I’m still trying to gather information about this. I’ll be honest – it hasn’t been easy to come by. Where I work, we’re contemplating doing our own internal assessment of Asana’s accessibility from a user perspective. At a minimum, we want to identify best practices that maximize accessibility, and maybe even find ways for how Asana could make improvements that would benefit all users.

Let’s stay in touch so that we can compare notes and/or support each other!


Please reach out to me. We are a diverse team with staff with cross disability’s and are looking for resources for them to navigate and access Asana and the content. Our most critical priority is for a staff member who is visually disabled and requires a screen reader full time for her role.

Looking forward to connecting and thank you for your work in this critical area. Cheers!

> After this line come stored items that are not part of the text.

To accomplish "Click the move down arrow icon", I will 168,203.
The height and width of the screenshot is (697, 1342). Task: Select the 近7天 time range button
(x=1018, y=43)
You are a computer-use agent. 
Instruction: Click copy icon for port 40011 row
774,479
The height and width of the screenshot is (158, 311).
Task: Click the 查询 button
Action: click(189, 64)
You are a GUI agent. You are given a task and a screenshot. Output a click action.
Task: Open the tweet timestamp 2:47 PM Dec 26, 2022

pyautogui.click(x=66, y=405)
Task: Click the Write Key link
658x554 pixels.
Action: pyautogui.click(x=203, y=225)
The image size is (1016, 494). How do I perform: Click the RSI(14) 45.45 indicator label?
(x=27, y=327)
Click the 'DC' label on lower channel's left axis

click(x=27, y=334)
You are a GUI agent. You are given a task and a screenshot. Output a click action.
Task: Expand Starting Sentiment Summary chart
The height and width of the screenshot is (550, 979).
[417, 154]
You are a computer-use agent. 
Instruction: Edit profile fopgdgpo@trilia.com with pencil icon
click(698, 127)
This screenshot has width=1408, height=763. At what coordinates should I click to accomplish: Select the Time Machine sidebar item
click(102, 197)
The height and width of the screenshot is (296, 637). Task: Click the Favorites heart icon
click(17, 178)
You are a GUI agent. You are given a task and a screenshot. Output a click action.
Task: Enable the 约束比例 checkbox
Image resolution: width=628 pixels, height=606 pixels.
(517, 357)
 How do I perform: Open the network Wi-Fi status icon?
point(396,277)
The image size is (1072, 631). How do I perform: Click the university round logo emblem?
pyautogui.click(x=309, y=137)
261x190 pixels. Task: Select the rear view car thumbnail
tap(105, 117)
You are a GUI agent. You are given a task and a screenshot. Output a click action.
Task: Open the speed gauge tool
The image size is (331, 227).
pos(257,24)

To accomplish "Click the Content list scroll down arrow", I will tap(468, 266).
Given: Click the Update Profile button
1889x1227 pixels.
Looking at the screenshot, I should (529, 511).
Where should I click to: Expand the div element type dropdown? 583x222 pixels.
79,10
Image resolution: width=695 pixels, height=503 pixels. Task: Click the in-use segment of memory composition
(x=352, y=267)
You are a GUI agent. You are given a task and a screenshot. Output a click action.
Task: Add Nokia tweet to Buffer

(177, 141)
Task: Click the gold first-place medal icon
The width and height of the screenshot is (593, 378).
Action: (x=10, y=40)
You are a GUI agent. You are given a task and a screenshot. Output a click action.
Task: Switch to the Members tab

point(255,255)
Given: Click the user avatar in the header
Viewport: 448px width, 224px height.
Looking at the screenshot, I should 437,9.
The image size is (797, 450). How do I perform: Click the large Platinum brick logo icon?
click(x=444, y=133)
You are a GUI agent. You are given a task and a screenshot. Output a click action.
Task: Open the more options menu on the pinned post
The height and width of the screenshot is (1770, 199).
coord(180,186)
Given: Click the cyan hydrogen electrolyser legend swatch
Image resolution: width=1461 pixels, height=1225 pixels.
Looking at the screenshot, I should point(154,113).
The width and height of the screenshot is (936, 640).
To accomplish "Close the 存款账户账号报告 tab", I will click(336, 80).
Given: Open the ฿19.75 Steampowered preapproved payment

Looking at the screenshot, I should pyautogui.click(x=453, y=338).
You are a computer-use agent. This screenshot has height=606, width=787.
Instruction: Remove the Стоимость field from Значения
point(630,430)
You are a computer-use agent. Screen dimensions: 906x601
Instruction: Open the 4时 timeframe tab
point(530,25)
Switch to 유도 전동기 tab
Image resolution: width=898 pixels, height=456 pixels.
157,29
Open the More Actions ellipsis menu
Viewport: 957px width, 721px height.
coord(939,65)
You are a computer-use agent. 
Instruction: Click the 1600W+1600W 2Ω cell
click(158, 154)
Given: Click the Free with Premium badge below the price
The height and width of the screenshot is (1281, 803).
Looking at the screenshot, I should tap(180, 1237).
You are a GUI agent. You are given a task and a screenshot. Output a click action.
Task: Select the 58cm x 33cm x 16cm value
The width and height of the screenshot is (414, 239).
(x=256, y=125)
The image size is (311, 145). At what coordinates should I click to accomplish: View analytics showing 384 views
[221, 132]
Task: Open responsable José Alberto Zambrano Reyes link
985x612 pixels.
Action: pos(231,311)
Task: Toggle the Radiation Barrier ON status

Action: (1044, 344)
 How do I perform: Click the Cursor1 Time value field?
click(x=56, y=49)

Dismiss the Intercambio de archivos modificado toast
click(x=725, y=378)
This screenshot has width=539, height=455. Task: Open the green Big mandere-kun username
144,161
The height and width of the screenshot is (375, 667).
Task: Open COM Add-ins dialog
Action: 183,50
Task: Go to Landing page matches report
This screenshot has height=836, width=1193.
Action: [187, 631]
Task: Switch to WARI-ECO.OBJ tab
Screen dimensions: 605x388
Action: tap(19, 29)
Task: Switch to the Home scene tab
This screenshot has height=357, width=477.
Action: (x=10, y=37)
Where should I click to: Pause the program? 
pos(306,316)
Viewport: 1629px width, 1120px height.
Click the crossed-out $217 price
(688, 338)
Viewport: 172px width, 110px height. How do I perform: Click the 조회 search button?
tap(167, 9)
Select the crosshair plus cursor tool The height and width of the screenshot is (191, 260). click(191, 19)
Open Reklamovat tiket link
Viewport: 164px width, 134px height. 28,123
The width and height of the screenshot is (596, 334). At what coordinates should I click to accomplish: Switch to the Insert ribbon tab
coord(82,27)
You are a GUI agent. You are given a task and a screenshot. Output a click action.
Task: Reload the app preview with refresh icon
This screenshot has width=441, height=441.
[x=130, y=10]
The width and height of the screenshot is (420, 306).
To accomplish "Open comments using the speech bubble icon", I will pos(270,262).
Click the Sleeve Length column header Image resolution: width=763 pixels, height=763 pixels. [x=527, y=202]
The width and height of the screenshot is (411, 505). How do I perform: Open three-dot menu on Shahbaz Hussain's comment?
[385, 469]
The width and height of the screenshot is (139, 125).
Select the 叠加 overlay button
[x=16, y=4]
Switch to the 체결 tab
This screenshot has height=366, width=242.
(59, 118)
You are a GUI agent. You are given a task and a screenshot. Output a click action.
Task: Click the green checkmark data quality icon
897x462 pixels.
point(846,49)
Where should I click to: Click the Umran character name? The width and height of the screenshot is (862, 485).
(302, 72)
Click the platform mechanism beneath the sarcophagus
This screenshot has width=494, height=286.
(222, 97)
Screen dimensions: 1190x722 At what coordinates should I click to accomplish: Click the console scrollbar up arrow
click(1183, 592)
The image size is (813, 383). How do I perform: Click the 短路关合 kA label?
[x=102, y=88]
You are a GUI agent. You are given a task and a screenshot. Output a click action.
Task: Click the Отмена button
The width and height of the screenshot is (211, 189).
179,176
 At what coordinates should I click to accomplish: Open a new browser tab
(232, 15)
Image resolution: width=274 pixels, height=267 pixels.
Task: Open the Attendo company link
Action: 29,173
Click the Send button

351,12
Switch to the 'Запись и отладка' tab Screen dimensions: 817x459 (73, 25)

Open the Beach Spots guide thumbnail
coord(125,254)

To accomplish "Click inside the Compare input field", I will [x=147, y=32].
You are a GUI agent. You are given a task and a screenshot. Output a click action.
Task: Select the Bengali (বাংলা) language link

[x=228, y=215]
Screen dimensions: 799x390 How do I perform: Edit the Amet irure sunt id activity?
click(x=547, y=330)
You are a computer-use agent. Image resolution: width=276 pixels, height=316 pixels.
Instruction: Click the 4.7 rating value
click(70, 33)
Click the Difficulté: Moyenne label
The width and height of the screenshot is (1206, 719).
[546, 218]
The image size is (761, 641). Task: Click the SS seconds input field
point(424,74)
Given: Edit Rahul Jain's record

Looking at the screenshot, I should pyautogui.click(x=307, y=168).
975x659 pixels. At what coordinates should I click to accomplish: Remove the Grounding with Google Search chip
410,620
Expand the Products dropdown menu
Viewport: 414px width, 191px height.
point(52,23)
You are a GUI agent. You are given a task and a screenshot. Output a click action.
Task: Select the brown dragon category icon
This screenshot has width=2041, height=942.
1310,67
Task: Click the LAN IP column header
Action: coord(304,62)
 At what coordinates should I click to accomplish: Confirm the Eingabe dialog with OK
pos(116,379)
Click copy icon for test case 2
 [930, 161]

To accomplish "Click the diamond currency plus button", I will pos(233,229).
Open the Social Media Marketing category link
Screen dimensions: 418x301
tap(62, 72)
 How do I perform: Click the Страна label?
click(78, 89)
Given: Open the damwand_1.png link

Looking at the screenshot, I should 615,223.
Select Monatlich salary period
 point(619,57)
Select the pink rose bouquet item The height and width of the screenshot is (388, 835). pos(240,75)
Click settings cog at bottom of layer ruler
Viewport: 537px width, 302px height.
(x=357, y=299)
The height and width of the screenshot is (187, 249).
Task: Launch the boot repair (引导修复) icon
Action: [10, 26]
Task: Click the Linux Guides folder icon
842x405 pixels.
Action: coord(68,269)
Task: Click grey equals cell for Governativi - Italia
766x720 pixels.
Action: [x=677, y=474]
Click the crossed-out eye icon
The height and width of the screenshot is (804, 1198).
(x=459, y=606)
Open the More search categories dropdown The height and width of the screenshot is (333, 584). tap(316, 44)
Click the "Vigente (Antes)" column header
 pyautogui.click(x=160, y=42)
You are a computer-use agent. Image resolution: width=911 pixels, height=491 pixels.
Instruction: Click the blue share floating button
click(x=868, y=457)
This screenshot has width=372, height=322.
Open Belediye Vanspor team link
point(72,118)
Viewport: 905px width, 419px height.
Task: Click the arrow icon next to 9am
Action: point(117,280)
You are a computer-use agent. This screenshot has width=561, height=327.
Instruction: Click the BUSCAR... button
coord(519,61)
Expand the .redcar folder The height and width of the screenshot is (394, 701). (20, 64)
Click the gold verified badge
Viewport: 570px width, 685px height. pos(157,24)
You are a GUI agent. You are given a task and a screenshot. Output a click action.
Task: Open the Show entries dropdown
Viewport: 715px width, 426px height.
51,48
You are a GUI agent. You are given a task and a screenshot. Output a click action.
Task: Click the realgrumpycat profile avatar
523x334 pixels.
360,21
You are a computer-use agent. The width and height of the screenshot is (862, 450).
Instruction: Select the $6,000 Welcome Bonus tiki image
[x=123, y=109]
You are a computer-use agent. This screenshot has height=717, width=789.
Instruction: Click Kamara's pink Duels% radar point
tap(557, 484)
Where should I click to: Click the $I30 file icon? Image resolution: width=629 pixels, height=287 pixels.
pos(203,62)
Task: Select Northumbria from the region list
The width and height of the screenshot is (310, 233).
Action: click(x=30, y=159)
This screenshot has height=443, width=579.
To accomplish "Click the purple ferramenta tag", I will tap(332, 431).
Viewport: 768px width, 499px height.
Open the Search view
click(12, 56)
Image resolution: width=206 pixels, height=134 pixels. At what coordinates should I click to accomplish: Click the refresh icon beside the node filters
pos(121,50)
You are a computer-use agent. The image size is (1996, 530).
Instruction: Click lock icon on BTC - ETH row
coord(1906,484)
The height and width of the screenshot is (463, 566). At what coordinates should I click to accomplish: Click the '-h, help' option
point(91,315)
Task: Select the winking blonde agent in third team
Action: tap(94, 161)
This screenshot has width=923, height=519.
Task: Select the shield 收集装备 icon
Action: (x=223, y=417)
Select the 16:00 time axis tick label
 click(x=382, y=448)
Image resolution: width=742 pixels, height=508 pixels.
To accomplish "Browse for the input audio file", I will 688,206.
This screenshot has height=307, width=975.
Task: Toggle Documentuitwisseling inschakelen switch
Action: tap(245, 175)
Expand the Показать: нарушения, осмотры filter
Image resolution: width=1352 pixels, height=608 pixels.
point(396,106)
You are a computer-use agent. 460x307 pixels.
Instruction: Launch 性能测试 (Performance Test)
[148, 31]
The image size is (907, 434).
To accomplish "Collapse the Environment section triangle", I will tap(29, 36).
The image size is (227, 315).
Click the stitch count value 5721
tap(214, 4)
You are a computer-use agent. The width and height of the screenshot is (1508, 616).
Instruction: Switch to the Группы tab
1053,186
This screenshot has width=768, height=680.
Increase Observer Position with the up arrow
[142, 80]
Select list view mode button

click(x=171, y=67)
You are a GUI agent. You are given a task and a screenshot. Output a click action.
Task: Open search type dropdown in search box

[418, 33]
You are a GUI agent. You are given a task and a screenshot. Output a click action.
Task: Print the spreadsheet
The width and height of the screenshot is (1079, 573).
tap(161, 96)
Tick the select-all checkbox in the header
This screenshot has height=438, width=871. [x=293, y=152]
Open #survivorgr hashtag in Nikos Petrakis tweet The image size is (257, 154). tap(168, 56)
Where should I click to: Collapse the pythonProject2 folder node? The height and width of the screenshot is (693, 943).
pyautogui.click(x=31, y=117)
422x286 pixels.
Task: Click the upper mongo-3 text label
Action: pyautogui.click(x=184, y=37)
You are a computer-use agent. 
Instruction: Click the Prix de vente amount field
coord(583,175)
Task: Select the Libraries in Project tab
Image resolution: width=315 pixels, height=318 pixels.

I used to work for a nonprofit with 76% of our staff having some kind of disability. A great many of them had varying visual abilities. Each one had a different preference for what would work best for them in our technology in the office, some using screen readers, other screen magnifiers, etc. I would HIGHLY suggest that if you are doing an internal assessment, it is not completed by people without disabilities. The end users should be the ones to give you the best feedback. There are agencies out there that do nothing but give feedback and recommendations on compliance and versatility of a product, and it is done by people with disabilities. AccessiBE is one example of this. Anyway, please consider this in your team’s review. I have had grant writers on my previous teams who had low vision, and having a project management software like Asana would have been wonderful, but only if it would have worked cohesively with various types of magnification or interactivity with low-vision software that is installed for reading and magnifying screens.